На столе стояли чашки, бывшие в обиходе, а в шкафчике хранились чистые, которыми редко пользовались, разве что когда гости приходили. Ополоснув ложки и заварив чай, девушка тщательно вытерла обеденный стол у окна и перенесла туда полные чашки.

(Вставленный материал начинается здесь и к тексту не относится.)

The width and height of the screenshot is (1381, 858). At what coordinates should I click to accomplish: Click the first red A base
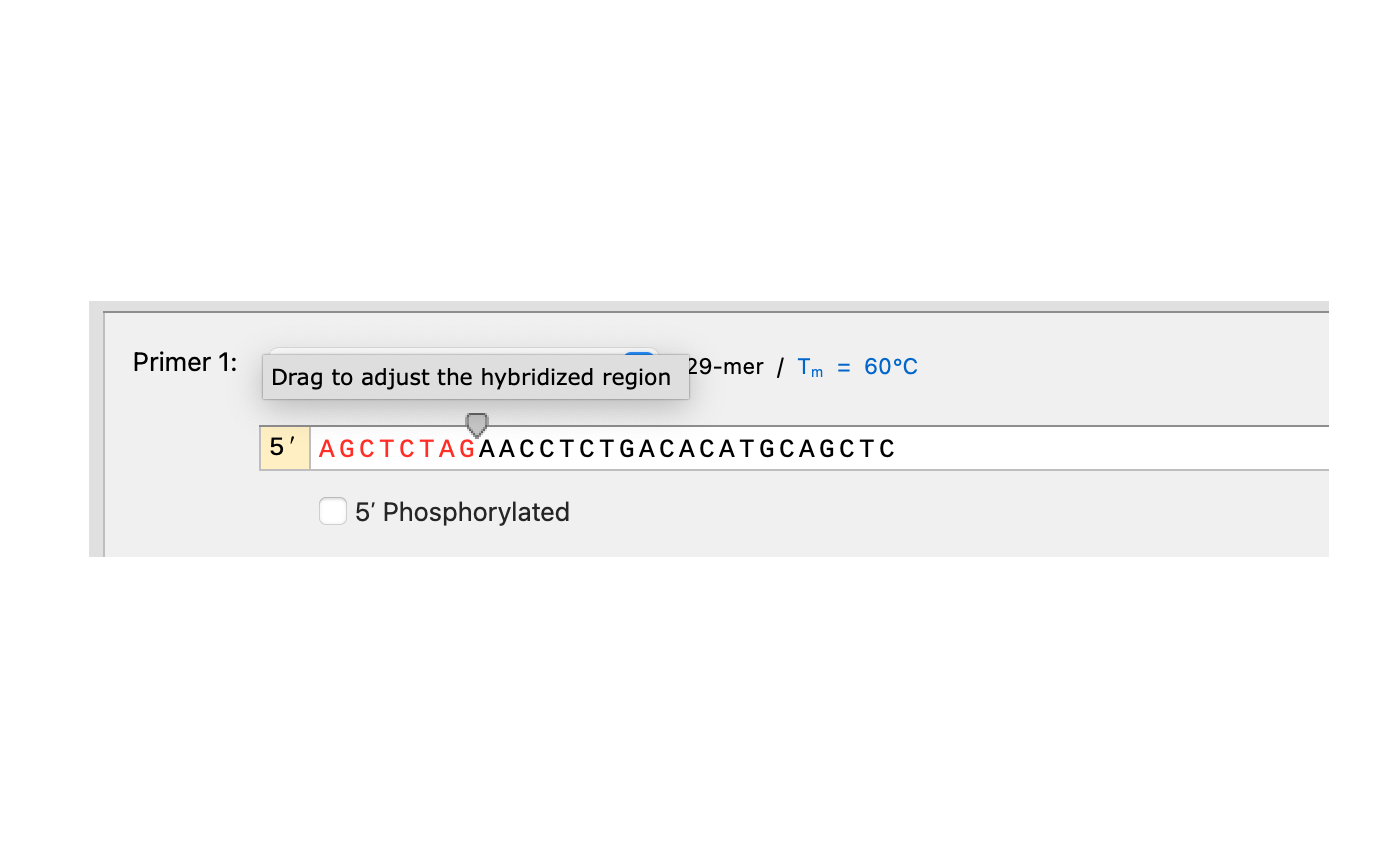coord(326,449)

— Златулечка, паглядзі там, у халадзільніку на полцы тварог быў. Яшчэ Люда прывозіла. Я адкрыла заўчора, да так і не адоляла яго! — попросила старушка, с трудом переместившись с дивана на стул у стола, и пододвинула к себе чашку с чаем.

Полянская заглянула в холодильник и извлекла оттуда глиняную миску с творогом. Поставив ее на стол, Злата села и пододвинула к себе чашку с чаем. — Во, бач, як баба цябе угашчая! Асунулась зусім… Яшчэ як Люда мая была, нічога было. А як паехала яна, усё, канец, прапала я. Ты ж ведаеш, Златуля, яна і поварам у мяне была, і лекарам, і хазяйкай. Я ўжо ў гэтым годзе нікуды не годная была… А зараз во і зусім…

— Ну что вы, баба Маня! Ну какие угощения? Перестаньте! Вот поправитесь, мы еще с моими девчонками придем к вам на блинчики! — с улыбкой отозвалась девушка.

— Здаецца мне, цяпер я ўжо не скора змагу спекці блінцоў. Баюсь, як бы рукі зусім не адказалі!

— Не надо, баба Маня. Все будет хорошо. Я сегодня посмотрю в интернете, может быть, найду какие-то рекомендации. Может, кто-то что-то сможет на форуме посоветовать или народными средствами сможем попробовать!

— Да націрала я ўжо настойкай з сірэні, не дапамагая!

Девушка сидела, неторопливо помешивая горячий чай, и смотрела на замысловатый узор застывших на стекле капель. Видела, как они висят на мокрых черных ветках яблони, росшей тут же, у забора, и падают вниз, исчезая в луже. Нерадостной была картина за окном, но она была реальностью, той самой, в которой Злата Полянская жила. И вот эта больная старушка, которая даже чашку в руку не могла взять, и эта опустевшая деревня, и унылый пейзаж за пеленой дождя — все это было настоящим, тем, к чему ей приходилось возвращаться, чем и была ее жизнь. Вчерашний концерт, ее волнение, страх, радость, восторг и счастье, свет софитов, овации и цветы — все показалось вдруг эфемерной иллюзией, сном, который никак не вязался с тем, что сейчас видела Злата перед собой, что ждало ее дома.